Take the line with "Task: Open the Novinky menu item" as the first and the last line of the data as the end. Write out both and every line between exactly, except pictures.

******

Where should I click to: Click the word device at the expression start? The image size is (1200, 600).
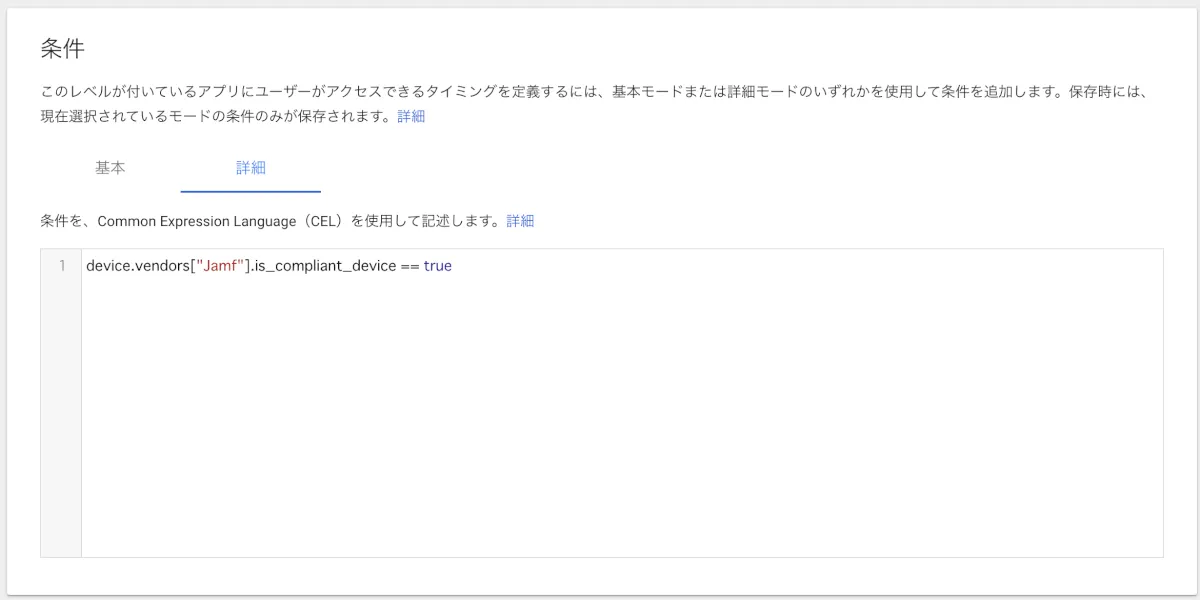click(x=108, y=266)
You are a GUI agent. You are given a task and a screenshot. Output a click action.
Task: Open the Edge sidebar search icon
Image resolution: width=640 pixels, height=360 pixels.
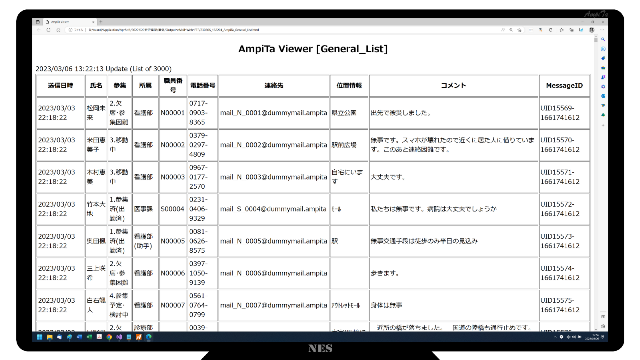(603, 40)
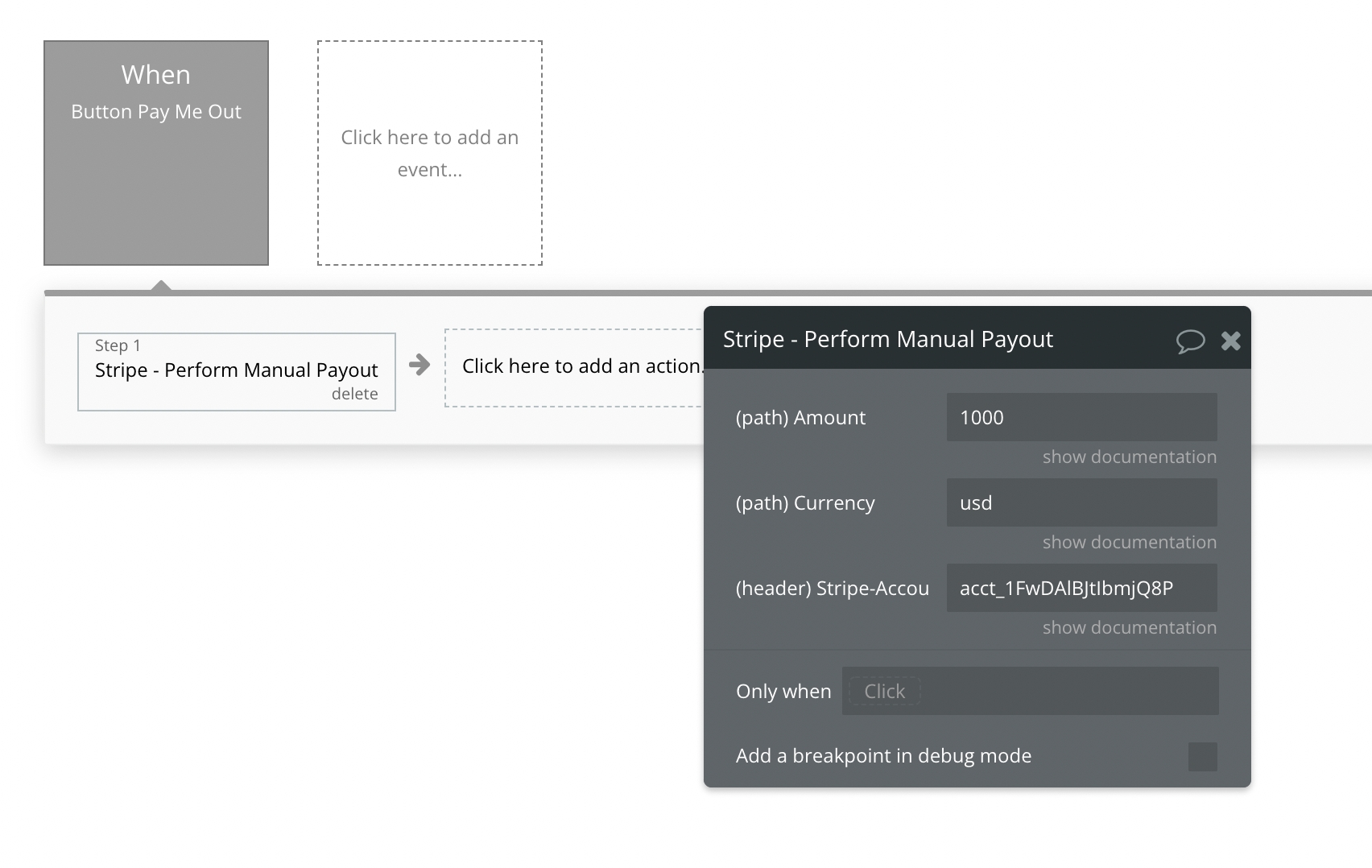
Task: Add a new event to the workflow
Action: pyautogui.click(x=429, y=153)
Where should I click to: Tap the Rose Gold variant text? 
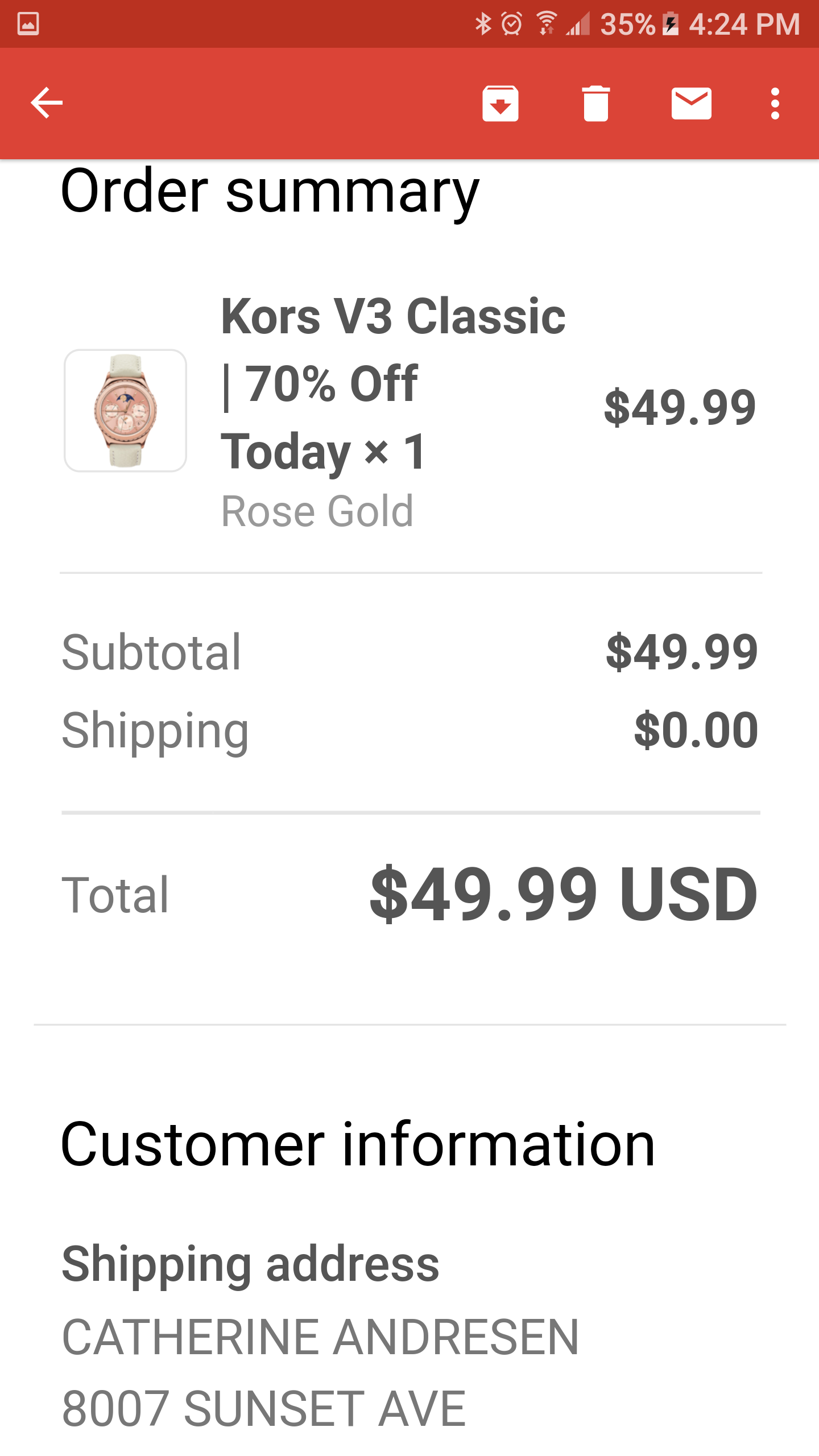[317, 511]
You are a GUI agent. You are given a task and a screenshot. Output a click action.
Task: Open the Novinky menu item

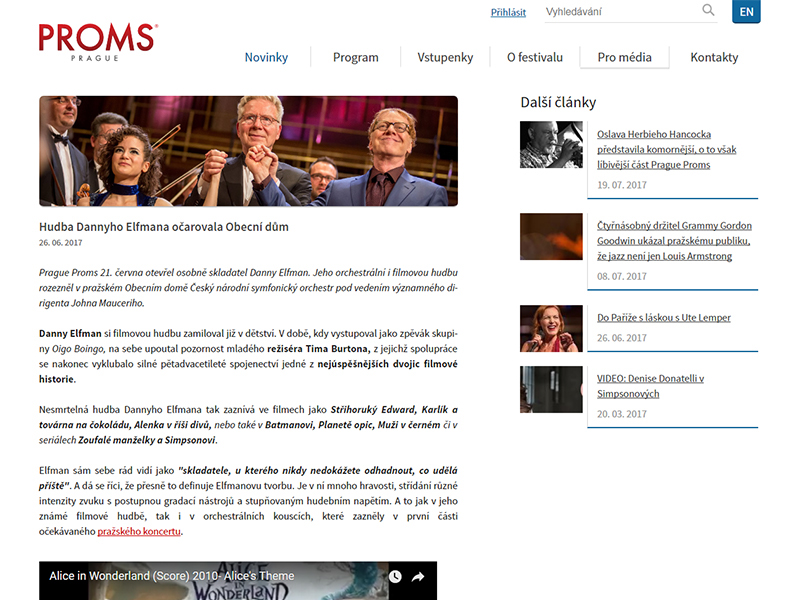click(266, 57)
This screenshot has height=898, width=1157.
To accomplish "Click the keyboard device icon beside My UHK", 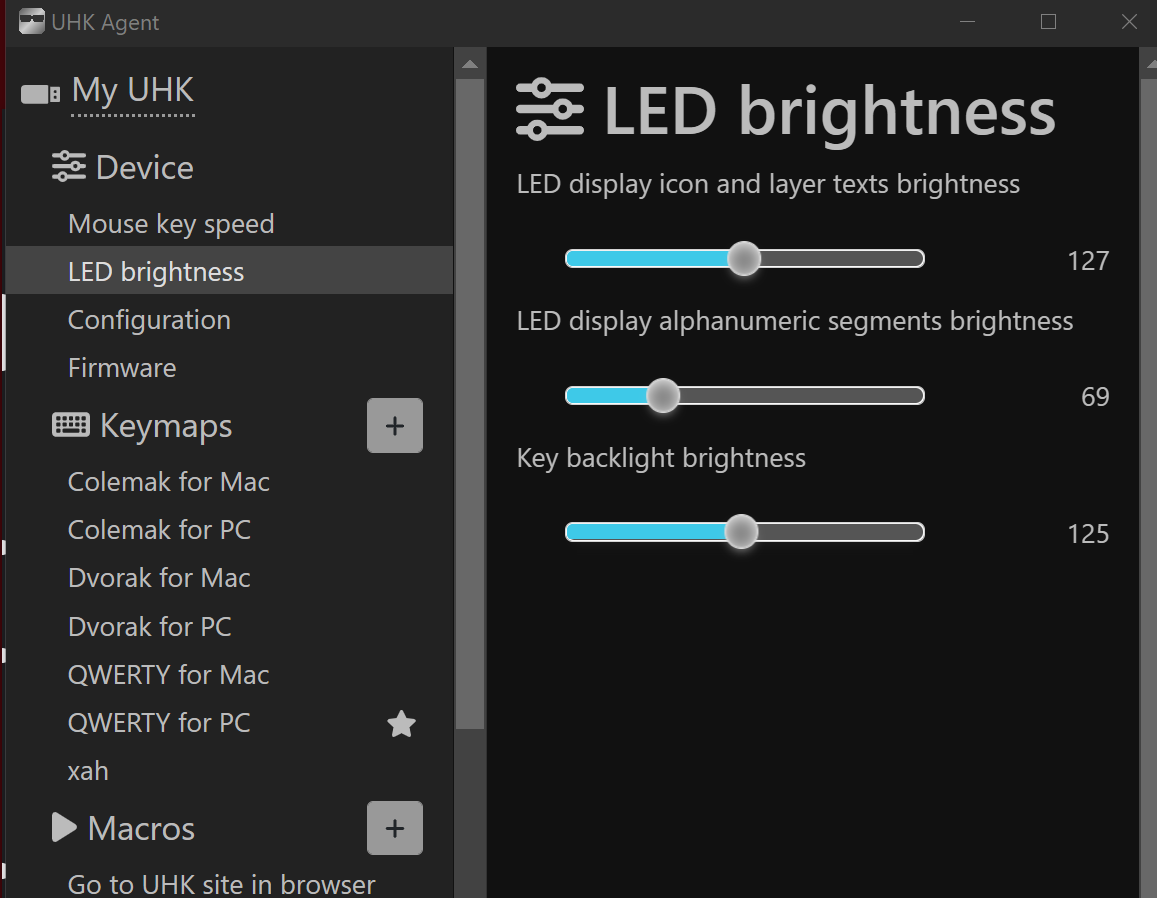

******

§ EXERCISE RESULT
Task: Open the Novinky menu item

click(266, 57)
This screenshot has height=898, width=1157.
To accomplish "Click the keyboard device icon beside My UHK", 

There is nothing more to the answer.